● **Exercise aim**
Search the material and gather each line with "computer" in it.

● **Raw data**
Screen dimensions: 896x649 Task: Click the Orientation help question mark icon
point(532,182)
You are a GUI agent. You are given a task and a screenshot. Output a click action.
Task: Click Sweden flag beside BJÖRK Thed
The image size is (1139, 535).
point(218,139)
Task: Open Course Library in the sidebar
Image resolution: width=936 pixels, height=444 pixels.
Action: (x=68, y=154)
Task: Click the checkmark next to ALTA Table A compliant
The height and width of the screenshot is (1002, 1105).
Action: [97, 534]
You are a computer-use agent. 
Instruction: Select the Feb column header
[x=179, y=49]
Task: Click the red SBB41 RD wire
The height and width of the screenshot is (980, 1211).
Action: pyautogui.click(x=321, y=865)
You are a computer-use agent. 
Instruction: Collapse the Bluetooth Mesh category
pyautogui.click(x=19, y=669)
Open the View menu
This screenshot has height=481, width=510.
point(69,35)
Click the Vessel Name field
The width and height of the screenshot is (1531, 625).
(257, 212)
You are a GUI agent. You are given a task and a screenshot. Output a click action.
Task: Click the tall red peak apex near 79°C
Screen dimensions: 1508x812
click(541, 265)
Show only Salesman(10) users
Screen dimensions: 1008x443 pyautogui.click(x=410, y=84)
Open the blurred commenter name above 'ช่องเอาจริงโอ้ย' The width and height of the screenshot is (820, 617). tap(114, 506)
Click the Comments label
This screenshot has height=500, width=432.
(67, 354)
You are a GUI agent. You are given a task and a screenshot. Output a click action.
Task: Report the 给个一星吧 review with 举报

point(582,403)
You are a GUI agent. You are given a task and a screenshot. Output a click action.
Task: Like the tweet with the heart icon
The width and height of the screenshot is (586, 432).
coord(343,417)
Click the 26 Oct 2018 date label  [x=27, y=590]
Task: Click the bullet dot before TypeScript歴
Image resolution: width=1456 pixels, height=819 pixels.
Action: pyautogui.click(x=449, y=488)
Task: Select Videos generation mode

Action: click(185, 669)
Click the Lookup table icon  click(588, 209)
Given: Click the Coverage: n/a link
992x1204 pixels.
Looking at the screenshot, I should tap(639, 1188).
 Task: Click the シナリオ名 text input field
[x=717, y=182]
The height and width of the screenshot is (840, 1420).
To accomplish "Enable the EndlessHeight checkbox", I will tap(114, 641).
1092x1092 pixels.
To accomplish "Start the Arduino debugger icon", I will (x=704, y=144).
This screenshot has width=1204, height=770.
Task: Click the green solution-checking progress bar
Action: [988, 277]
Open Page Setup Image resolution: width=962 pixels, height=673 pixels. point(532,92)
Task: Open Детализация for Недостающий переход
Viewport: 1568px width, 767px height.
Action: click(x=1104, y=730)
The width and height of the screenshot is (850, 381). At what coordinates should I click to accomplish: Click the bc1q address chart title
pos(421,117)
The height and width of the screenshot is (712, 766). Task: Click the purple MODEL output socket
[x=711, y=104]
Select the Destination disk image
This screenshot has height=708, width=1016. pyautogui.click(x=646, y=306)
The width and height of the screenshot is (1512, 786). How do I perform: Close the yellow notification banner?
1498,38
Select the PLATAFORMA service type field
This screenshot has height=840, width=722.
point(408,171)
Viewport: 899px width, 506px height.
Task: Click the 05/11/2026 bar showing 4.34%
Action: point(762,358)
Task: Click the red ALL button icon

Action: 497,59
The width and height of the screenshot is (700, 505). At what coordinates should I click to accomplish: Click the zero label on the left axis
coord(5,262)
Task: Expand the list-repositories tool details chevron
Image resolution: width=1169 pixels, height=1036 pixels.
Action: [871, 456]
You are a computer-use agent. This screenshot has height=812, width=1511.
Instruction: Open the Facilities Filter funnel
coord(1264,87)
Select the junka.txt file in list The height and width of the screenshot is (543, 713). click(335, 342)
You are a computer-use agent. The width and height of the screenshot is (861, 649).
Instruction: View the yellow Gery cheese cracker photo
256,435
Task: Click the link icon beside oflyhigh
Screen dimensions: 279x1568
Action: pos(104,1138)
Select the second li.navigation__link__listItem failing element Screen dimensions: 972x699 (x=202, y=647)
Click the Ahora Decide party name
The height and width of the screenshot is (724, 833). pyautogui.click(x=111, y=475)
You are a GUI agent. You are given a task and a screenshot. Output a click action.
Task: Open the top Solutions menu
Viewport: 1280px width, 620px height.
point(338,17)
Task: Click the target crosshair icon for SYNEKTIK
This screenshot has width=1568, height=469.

● **Answer space**
You are a computer-use agent. 
You are a computer-use agent. 
You are a computer-use agent. This screenshot has height=812, width=1511.
You are a computer-use agent. The width and height of the screenshot is (861, 649).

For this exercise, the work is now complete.